*** TEXT PROVIDED ***

TL;DR: Scheduling recursively workflows - More reliable, slower. Schedule API Workflow on List - Less reliable, quicker on short lists.
Yeah - As a long time bubbler, I’ve never learned to trust API workflows on a list. I feel the pain here!!
What I did that helped stop these incomplete lists: Once we gained the ability to loop/recursively schedule an API Workflow (inside of the Schedule API Workflow, you can schedule the same Workflow and feed it the same parameters), I’ve used that - And that has never failed me. It seems slower (not scientific)… But it appears to be guaranteed!
[New Feature] Scheduling API workflows can now be done recursively ← Great resource that goes into detail.
MY TAKE (opinion based on my experience) - May or may not be correct: I’ve put arrows on what I thought are the most important pieces - Schedule API Workflow on List appears very reliant on capacity and is sensitive to capacity spikes (plenty of forum posts on this) - So if you have a spike in capacity, it’s possible it will cause data inconsistencies. It’ll simply stop or restart itself based on capacity potentially leaving gaps in data. Through the years, from the forum posts I’ve seen, I’d wager it’s these spikes in capacity causing these data problems. (Expected response: “Well, if I look at my capacity chart, it shows plenty of capacity!” - My response: “It’s difficult to determine a spike since the capacity chart isn’t detailed enough… And I don’t trust the message saying how often my app exceeded capacity. Case and point, view the chart over past 6 hours, then do it over the past hour, you’ll see some different %'s…”)
There’s more on this topic, but it gets boring fast so I’ll leave it there
Overall, try recursively scheduling API Workflows instead of Schedule API Workflow on List… It may work for you as well as it did for me - After all, data integrity is the most important thing even at the potential sacrifice of speed!
Hopefully this helps.

*** End of TEXT PROVIDED ***
*** SOURCE DATA ***

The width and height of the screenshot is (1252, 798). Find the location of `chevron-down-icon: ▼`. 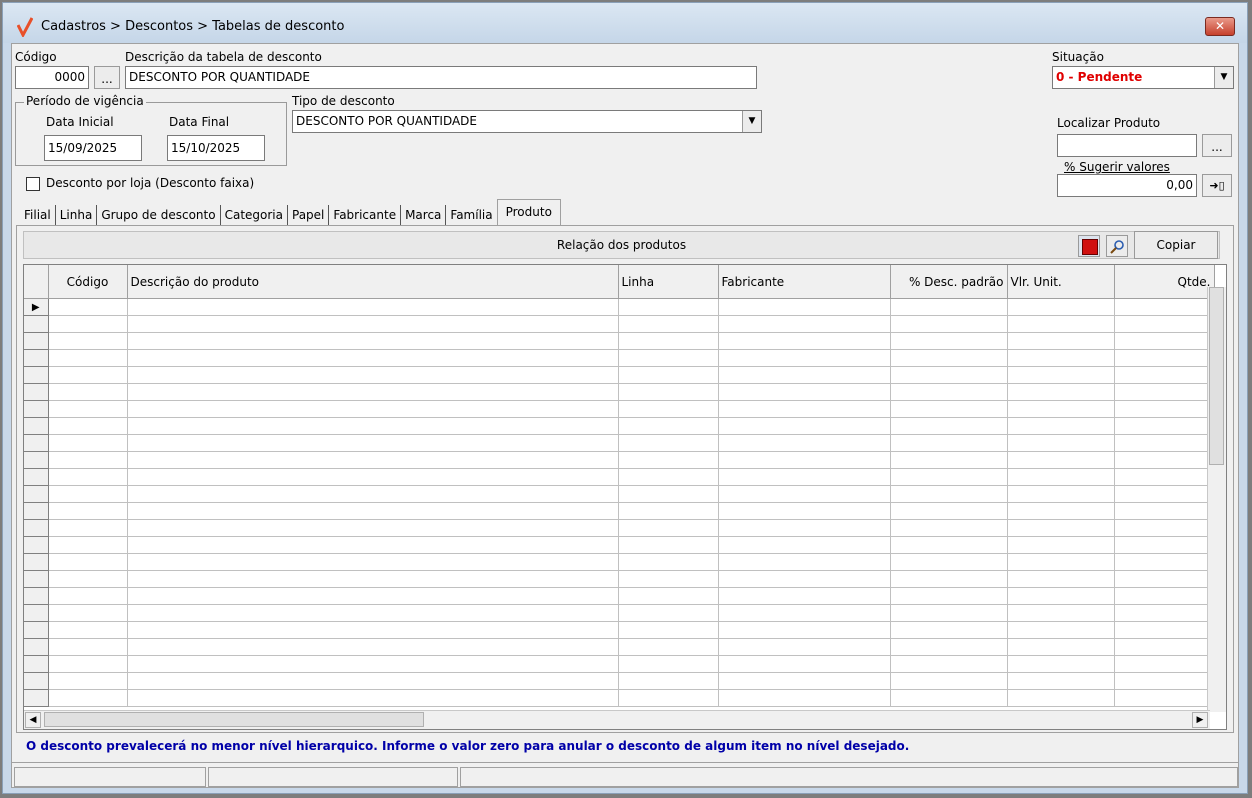

chevron-down-icon: ▼ is located at coordinates (1224, 78).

*** End of SOURCE DATA ***

▶ _TASKS_:
1 - From the forum post, list every trait or behavior it attributes to Schedule API Workflow on List, drawing on both the summary line and the "MY TAKE" paragraph.
2 - Duplicate the stretch of the forum post from "What I did that" through "to be guaranteed!".

▶ _ANSWERS_:
1 -
- Less reliable
- Quicker on short lists
- Very reliant on capacity
- Sensitive to capacity spikes
- A spike in capacity can cause data inconsistencies
- It can stop or restart itself based on capacity, potentially leaving gaps in data

2 -
What I did that helped stop these incomplete lists: Once we gained the ability to loop/recursively schedule an API Workflow (inside of the Schedule API Workflow, you can schedule the same Workflow and feed it the same parameters), I’ve used that - And that has never failed me. It seems slower (not scientific)… But it appears to be guaranteed!